In fact, ‘[a] little learning is a dangerous thing […]’. Over a century of education has not brought us any consequential benefits. We have thousands of scientists yet, we still import cars and common drugs against malaria; we have thousands of journalists, however, most of them are bedfellows of politicians and help disguise the truth for which they are meant to act as watchdogs; we have dazzling economists yet, our economy is seriously dancing to an oscillating and cacophonous tune being played by some undisguised puppeteers.
Maybe it is about time we reminded ourselves that knowing all the classical Greek literature, the entire psychology books, every bit of the philosophy books and being able to recite the whole of Shakespeare do not make an intelligent person.
We have read, re-read and memorised the Bible umpteen times but we always leave ourselves open for impostors with crooked reasoning and arguments to mislead us. Men who should be titled “Men of Lies/Darkness” have always entered our homes and led us to believe that they represent Light.

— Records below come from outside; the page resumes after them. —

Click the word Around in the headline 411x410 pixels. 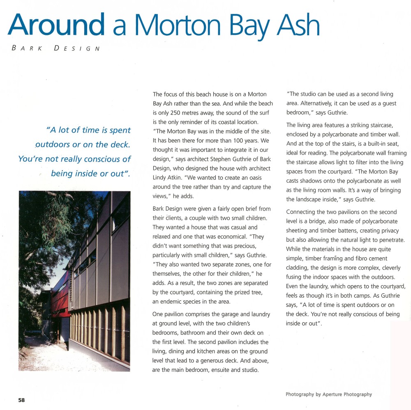[x=56, y=25]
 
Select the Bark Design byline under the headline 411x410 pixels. [x=56, y=48]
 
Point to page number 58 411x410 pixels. [x=21, y=400]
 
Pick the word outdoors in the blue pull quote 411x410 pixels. [x=54, y=144]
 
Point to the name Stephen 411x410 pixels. [x=213, y=159]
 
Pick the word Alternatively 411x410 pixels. [x=322, y=104]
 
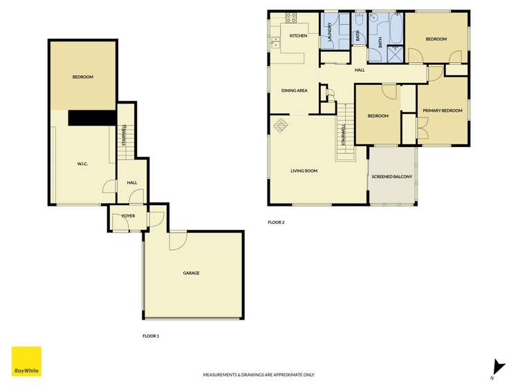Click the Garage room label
click(x=191, y=273)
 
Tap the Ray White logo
click(x=26, y=361)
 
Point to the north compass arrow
click(x=498, y=367)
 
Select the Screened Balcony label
click(x=392, y=177)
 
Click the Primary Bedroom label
click(x=443, y=110)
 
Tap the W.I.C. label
click(x=82, y=164)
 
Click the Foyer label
click(x=128, y=216)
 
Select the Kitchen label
click(x=298, y=36)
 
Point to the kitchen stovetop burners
click(x=291, y=18)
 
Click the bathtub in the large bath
click(x=396, y=28)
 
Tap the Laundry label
click(x=329, y=32)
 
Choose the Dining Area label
click(x=295, y=90)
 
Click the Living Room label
click(x=304, y=171)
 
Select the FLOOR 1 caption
click(x=151, y=336)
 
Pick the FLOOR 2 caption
click(x=276, y=222)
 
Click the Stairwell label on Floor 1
click(x=124, y=135)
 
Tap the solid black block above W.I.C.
click(x=92, y=117)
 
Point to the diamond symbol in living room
click(x=281, y=125)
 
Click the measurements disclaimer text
click(x=259, y=375)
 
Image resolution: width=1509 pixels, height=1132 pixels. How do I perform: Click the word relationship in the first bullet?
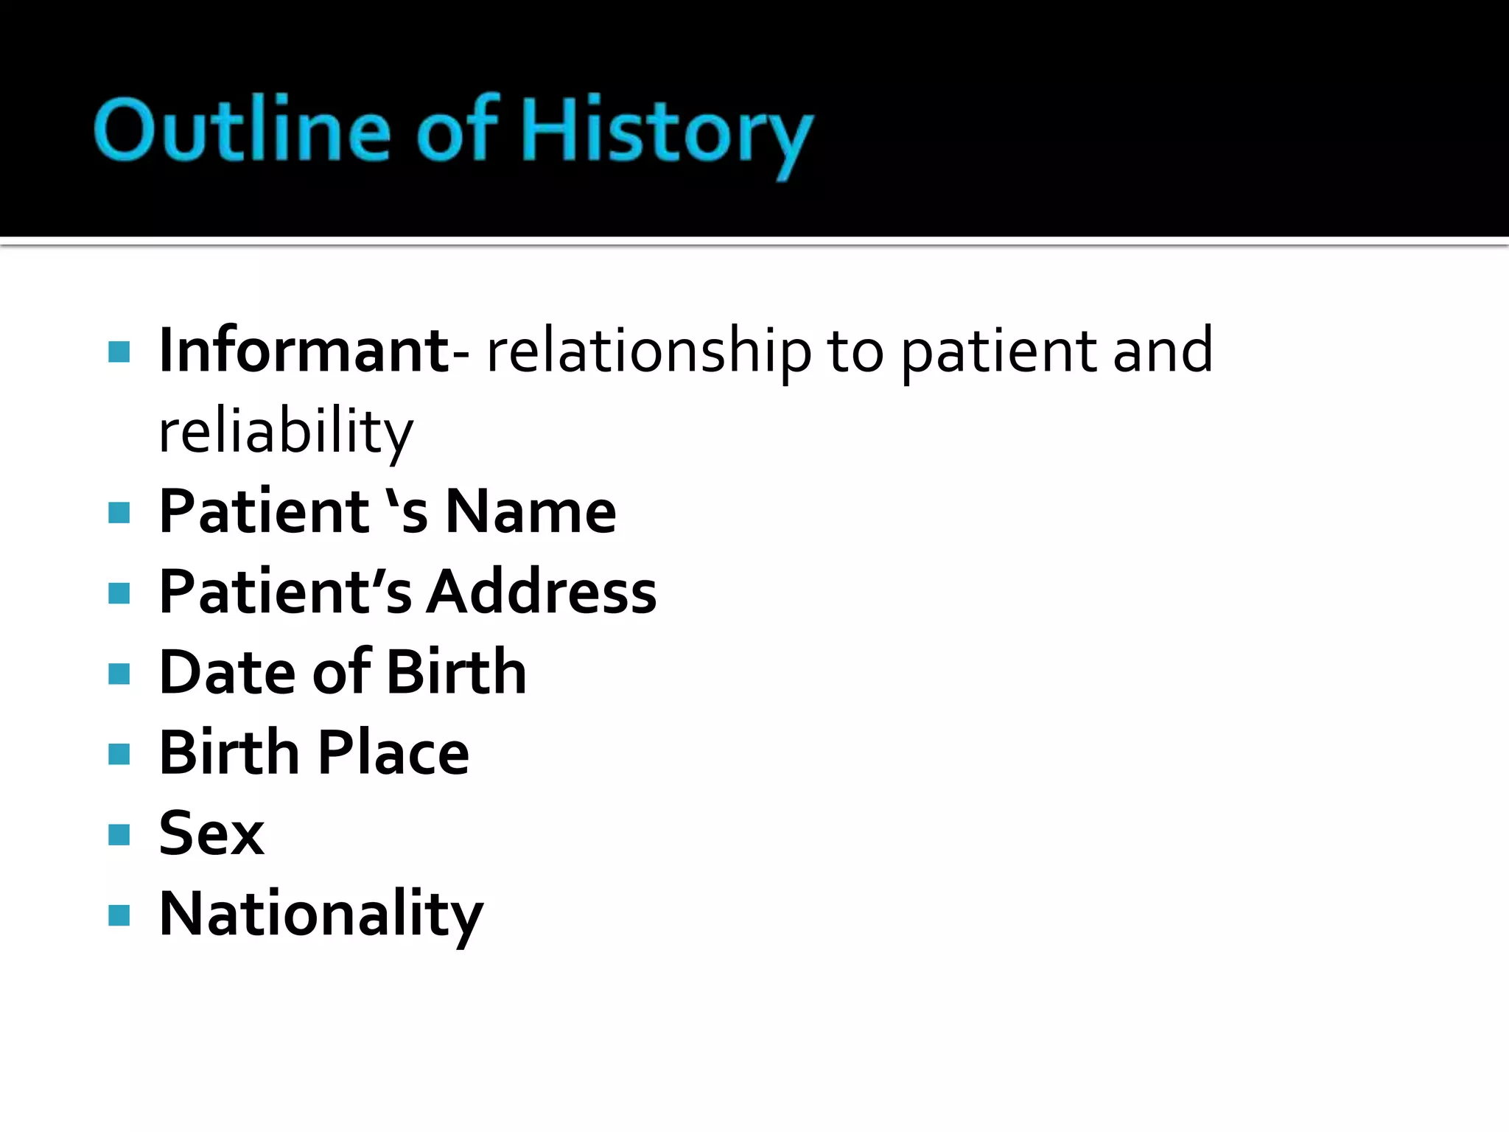click(649, 352)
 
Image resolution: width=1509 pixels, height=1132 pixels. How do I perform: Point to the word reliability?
click(286, 432)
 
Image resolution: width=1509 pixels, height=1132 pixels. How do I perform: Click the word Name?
click(531, 511)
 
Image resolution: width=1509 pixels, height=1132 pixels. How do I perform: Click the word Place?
click(393, 752)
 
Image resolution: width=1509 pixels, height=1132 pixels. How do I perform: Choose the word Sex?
click(211, 834)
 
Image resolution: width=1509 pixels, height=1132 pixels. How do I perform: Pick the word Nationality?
click(321, 915)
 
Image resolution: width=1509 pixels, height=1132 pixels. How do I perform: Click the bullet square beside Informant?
click(119, 352)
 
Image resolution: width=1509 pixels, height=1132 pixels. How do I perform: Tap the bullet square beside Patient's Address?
click(119, 593)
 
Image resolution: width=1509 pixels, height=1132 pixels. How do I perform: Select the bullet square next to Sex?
click(119, 834)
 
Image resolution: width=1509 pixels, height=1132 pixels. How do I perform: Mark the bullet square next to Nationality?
click(119, 915)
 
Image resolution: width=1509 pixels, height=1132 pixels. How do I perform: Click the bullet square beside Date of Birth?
click(119, 673)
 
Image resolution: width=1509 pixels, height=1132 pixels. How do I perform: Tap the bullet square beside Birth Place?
click(119, 754)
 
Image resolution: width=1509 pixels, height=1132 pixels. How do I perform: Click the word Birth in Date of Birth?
click(456, 672)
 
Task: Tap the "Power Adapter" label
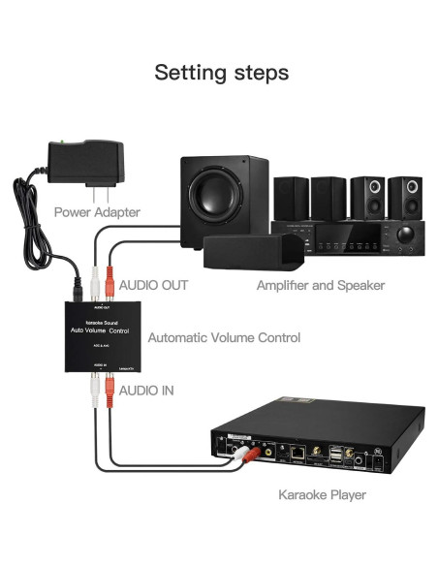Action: (97, 211)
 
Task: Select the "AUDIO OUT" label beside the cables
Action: (153, 285)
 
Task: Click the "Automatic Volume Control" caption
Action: (224, 337)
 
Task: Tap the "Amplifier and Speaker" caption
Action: (321, 285)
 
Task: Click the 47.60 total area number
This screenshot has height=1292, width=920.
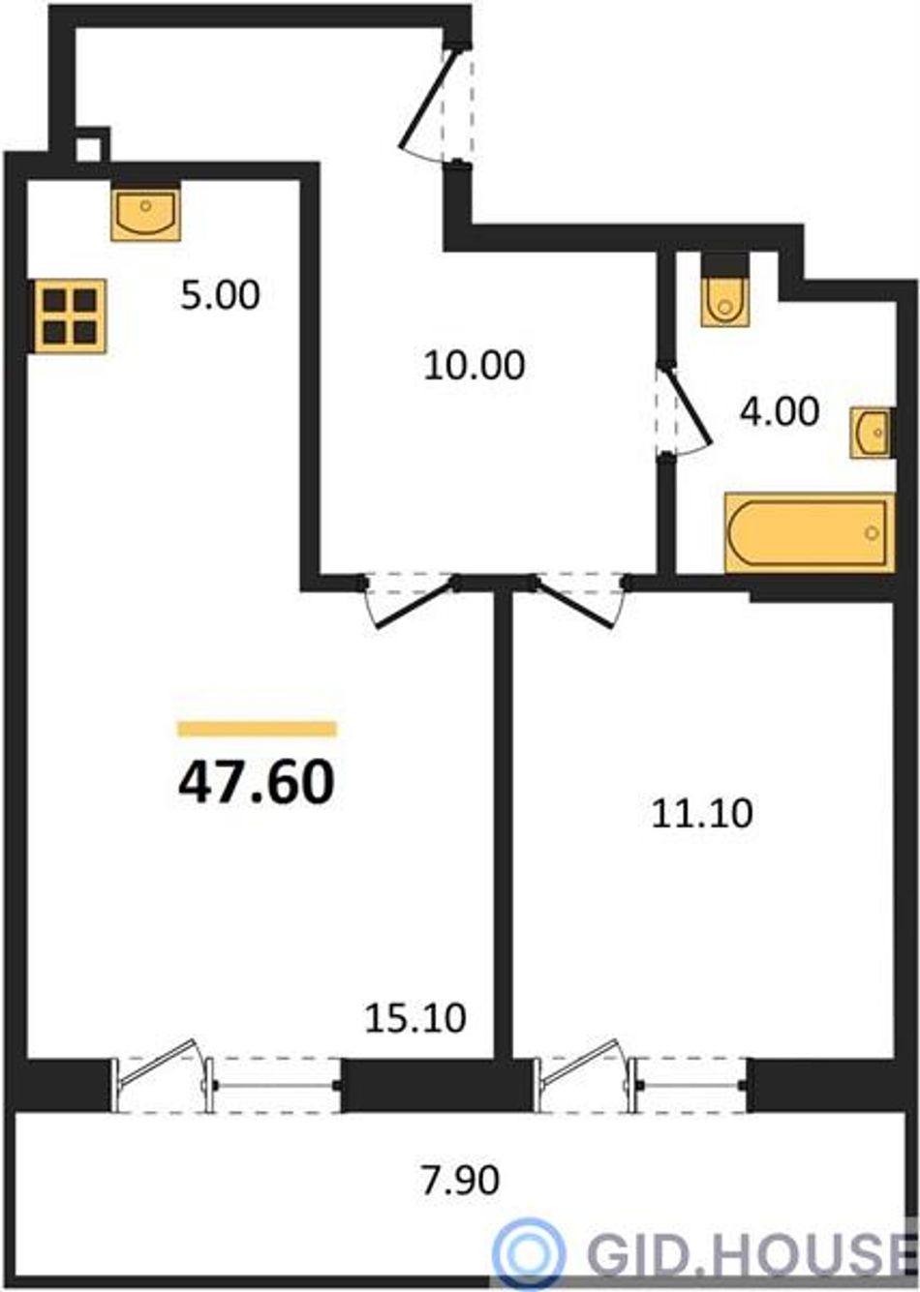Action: click(257, 783)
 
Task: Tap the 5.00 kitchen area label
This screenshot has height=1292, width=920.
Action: click(220, 295)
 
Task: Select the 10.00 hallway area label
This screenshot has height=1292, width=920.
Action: click(474, 365)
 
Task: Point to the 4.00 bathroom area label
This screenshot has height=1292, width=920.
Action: click(780, 412)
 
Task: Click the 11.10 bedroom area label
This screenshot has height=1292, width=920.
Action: click(702, 813)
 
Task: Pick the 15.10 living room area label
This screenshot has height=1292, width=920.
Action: click(415, 1018)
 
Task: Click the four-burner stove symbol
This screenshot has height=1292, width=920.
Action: click(70, 315)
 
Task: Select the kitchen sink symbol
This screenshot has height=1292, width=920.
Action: click(145, 212)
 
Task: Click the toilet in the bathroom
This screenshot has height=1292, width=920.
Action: click(725, 291)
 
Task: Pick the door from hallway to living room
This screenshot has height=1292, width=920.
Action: click(415, 603)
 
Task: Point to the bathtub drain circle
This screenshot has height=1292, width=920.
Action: click(872, 533)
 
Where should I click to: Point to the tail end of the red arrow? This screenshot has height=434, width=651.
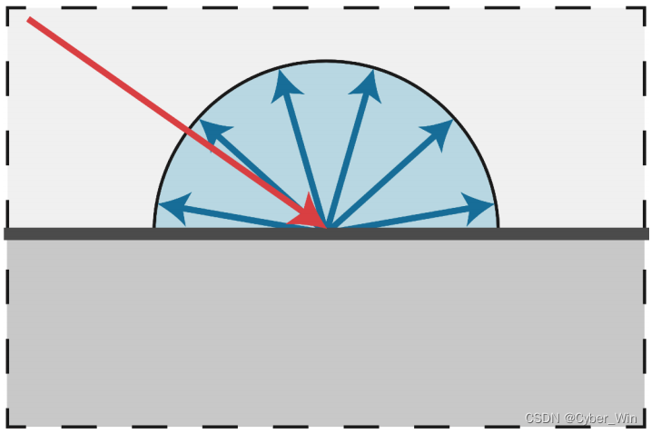point(29,19)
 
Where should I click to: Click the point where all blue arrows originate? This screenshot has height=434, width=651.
point(327,227)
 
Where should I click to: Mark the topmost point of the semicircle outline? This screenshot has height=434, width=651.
point(326,61)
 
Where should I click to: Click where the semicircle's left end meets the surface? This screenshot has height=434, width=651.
point(154,227)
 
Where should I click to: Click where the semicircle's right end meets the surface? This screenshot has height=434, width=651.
point(498,227)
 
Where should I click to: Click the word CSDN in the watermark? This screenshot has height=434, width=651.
point(541,418)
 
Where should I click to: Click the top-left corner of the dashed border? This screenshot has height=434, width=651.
point(8,7)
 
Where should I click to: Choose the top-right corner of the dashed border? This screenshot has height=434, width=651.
point(642,7)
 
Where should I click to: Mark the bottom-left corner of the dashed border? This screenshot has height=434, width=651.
point(8,425)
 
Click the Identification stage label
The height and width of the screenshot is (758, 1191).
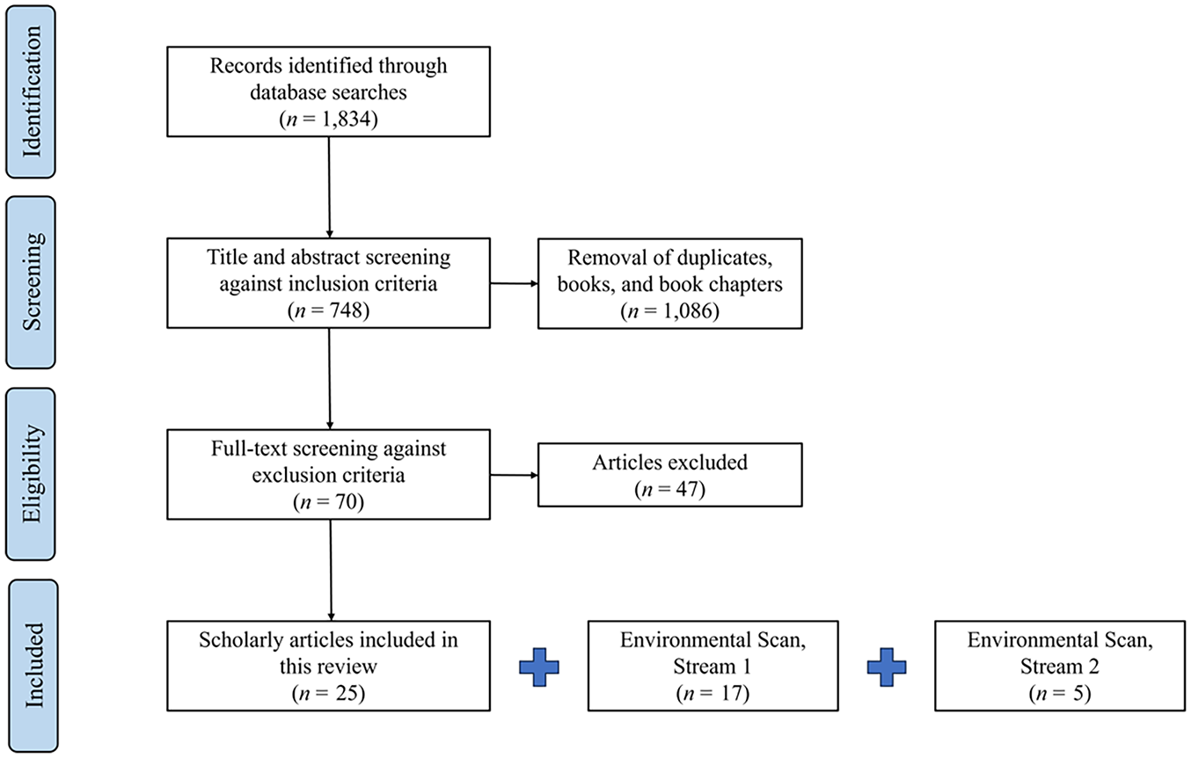pos(32,91)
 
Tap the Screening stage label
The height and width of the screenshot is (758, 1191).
pos(32,282)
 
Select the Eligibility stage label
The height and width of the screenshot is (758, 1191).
pos(32,474)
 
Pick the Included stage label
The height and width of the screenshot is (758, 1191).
pos(34,666)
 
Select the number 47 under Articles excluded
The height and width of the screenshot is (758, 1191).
pos(686,489)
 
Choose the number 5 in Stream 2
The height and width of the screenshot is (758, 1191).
pos(1078,693)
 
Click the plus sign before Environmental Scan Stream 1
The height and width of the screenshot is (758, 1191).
pos(539,667)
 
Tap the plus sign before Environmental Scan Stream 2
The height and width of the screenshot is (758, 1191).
pos(887,667)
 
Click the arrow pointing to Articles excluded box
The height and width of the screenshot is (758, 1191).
pos(514,475)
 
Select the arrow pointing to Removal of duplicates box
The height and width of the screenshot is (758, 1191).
pos(514,283)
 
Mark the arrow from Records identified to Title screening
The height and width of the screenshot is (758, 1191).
pos(329,187)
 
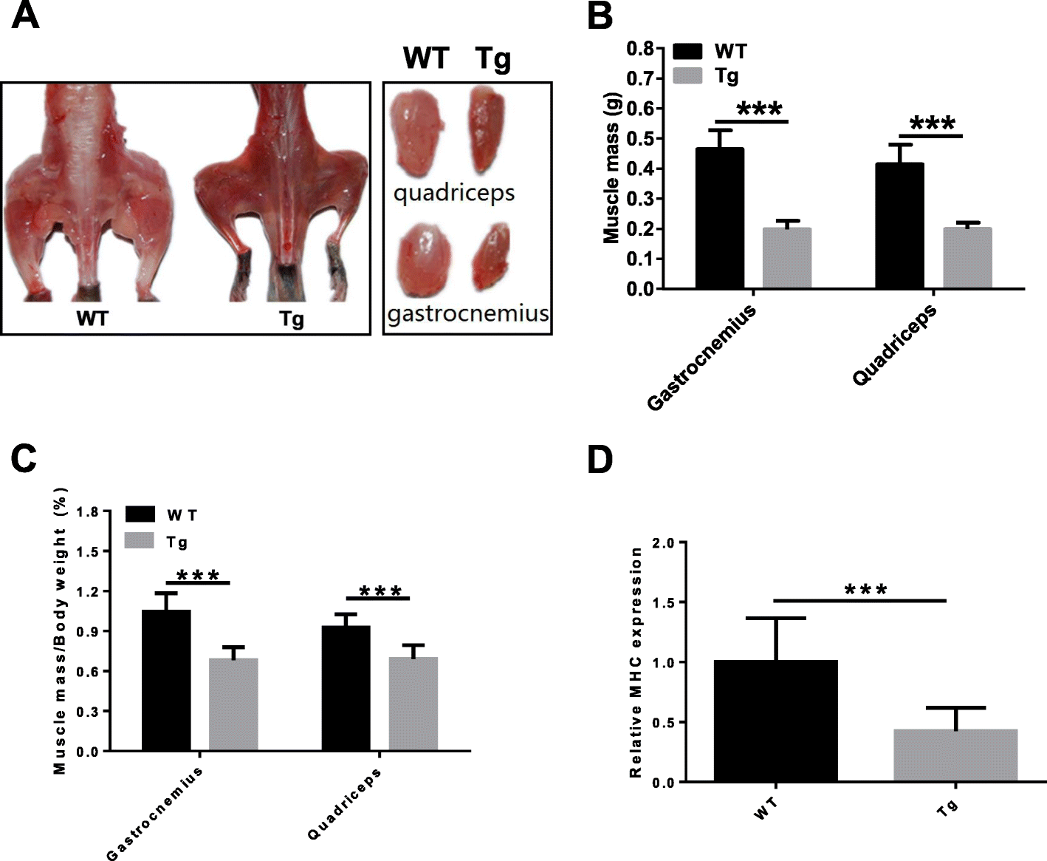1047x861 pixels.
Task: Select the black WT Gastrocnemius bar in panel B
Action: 719,218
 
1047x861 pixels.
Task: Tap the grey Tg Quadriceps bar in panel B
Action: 967,258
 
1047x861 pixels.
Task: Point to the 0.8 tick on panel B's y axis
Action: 640,49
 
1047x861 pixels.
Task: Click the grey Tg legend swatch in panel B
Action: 687,76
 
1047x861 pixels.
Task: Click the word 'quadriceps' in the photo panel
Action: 453,194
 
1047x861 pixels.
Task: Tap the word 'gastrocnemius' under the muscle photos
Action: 468,313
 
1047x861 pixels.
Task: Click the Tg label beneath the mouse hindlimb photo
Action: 291,319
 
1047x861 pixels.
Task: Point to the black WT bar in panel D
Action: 775,721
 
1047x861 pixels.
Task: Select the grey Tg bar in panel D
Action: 955,755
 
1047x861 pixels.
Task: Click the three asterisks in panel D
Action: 865,590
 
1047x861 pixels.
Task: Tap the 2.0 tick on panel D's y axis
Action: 664,543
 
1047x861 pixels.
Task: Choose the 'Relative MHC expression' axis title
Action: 635,662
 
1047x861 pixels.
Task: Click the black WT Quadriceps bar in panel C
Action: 346,688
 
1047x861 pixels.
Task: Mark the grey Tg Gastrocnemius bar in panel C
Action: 233,704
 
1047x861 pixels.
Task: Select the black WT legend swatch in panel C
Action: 140,514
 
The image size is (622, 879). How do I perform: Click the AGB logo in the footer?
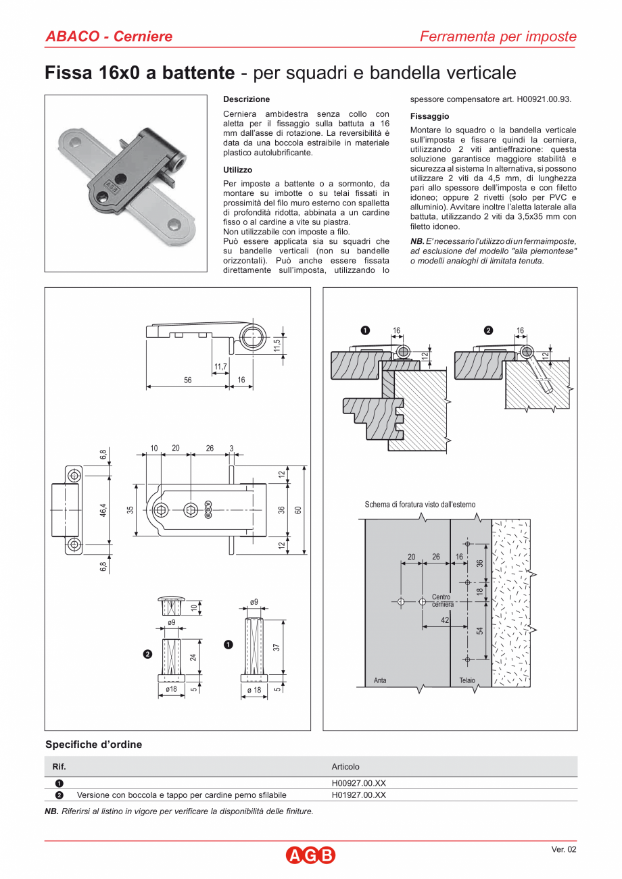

In sum, let us reiterate a point we made earlier: we hear sometimes of an action of damages against the unqualified medical practitioner, who has deformed a broken limb in pretending to heal it. But, what about the hundreds of thousands of minds that have been forever malformed by the incapable pettifoggers who have pretended to form them?
Although we are not against the abundance of private schools in Ghana, we are of the firmest opinion that the formation of the nation must not be left to profiteers; that, the Ghana Education Service adopts very stringent measures to ensure that the fellow who stands before twenty to thirty children with the aim of moulding their mental faculties is both of the highest integrity and is pertinent at the shaping of these young brains.